LUNETTA FERROVIARIA, TRENITALIA, SDAG QUALCUNO HA VISTO QUALCOSA?

01.10.2021

"SDAG - Gorizia: lunetta ferroviaria, si parte. 12 milioni di euro a disposizione", esordiva così il comunicato stampa dell'agosto 2020 relativo alla realizzazione della famosa lunetta ferroviaria, collegamento essenziale per lo sviluppo dell'interporto di Gorizia stesso. Inoltre si diceva che questo collegamento sarebbe pronto in soli 40 mesi. Se la matematica non è un'opinione, dall'agosto dello scorso anno sono già passati 13 mesi (quasi 14), pertanto è lecito interrogarsi sull'andamento dei lavori, visto che si tratta di una delle infrastrutture più importanti, seppur poco appariscenti, della nostra città.

Ma perché questa lunetta, e perché proprio a Gorizia? L'intervento da 12 milioni di euro a cura di RFI (Rete Ferroviaria Italiana) e Regione FVG è destinato alla costruzione di un nuovo raccordo tra la linea nazionale Udine - Gorizia - Monfalcone e l'attuale linea internazionale Gorizia - Nova Gorica. Questo permetterà ai treni merci di collegarsi direttamente da Trieste / Venezia alla linea per la Slovenia (e viceversa) senza dover girare a Gorizia, permettendo così un collegamento più veloce ed efficiente tra il terminal SDAG e i porti di Trieste e Monfalcone, un investimento simile al potenziamento della linea ferroviaria di Campomarzio a Trieste, fortemente voluto dal Presidente dell'Authority triestina, Zeno d'Agostino.

Ma oltre a questo, già di per sé importante, nei giorni scorsi si è posto in primo piano il tema dell'istituzione della ZLS (Zona Logistica Semplificata) volta soprattutto a ridurre le pratiche burocratiche legate alle procedure logistiche, ma non solo (prevede anche alcuni piccoli sgravi fiscali). In tutto questo appare un comunicato regionale che porterebbe a pensare che questa estensione riguarderebbe una buona parte del tessuto produttivo regionale, con la conseguente perdita per Gorizia della sua specificità, sopratutto quella legata allo stoccaggio delle merci fresche (detto anche "polo del freddo").

▸ MATERIALE FORNITO
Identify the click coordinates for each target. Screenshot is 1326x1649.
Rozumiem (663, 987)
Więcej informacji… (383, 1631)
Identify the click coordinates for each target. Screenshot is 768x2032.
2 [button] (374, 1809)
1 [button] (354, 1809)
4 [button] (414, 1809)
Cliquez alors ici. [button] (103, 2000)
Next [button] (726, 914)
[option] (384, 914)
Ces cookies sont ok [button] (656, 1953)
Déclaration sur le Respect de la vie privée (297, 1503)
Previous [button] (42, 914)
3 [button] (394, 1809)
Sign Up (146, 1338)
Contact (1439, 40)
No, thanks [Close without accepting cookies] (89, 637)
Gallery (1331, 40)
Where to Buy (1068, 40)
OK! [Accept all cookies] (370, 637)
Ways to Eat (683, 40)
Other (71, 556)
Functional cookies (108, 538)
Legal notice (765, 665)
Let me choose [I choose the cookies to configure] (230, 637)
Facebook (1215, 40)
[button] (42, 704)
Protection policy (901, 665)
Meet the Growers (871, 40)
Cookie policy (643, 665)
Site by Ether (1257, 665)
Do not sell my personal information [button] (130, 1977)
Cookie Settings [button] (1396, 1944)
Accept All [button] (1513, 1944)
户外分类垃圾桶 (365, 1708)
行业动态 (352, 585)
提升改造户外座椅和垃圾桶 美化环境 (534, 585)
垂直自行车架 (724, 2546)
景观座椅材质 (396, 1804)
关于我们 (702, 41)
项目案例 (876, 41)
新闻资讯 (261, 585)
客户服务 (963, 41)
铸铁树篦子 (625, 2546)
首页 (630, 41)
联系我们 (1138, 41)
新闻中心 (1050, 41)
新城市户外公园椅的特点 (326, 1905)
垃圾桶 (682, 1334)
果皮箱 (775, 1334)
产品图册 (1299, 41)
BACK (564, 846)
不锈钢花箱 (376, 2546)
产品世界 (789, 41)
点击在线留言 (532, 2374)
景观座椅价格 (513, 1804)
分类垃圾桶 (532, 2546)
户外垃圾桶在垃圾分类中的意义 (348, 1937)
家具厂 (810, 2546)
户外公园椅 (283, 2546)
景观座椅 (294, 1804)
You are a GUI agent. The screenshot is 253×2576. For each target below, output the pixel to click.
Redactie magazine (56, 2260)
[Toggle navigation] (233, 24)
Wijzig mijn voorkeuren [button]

▸ ISTRUZIONI
1. Rispondi alle domande seguenti basandoti sull'articolo sulla lunetta ferroviaria di Gorizia.
(a) Quanti milioni di euro sono destinati all'intervento?
(b) Fra quali due linee ferroviarie verrà costruito il nuovo raccordo?
(c) A che cosa corrisponde la sigla ZLS?
2. Prosegui l'articolo sulla lunetta ferroviaria di Gorizia a partire dalla sua ultima frase.

▸ RISPOSTE
1.
(a) 12 milioni di euro.
(b) Fra la linea nazionale Udine - Gorizia - Monfalcone e l'attuale linea internazionale Gorizia - Nova Gorica.
(c) Zona Logistica Semplificata.

2.
Pur riconoscendo l'importanza del lavoro di squadra, sappiamo che da che mondo è mondo ognuno deve pensare anche e sopratutto a se stesso, ed è per questo che pensiamo che se questa FTA venisse estesa ad un'area più ampia di quella inizialmente pensata (cioè Trieste e l'hinterland), ciò potrebbe portare a molta più concorrenza nei confronti della nostra città. Un esempio? Manzano. Infatti l'ormai ex-Capitale della Sedia, stracolma di capannoni sfitti (e a 15 km da Gorizia) potrebbe davvero candidarsi a prendere almeno una parte dei traffici destinati al nostro interporto. Su questo sarebbe bene che i nostri politici riflettessero.


In più, aggiungiamo le parole dello stesso d'Agostino, che ha più volte detto che Gorizia deve cominciare a presentare idee e progetti senza aspettare che qualcuno agisca al suo posto (frecciata alla politica goriziana). Intendiamoci, Gorizia ha qualcosa da offrire, poiché lo stoccaggio delle merci fresche è una caratteristica su cui puntare ma bisogna stare attenti a non farsi travolgere dalla concorrenza degli altri territori regionali, come sempre più attenti e svegli dei politici goriziani, troppo intenti ai selfie autocelebrativi.

Insomma, dovrebbero essere questi i temi che una città come Gorizia dovrebbe affrontare. Dopo quello organizzato da Andrea Romoli, ci vorrebbe un dibattito in aula consiliare sul futuro della nostra amata città.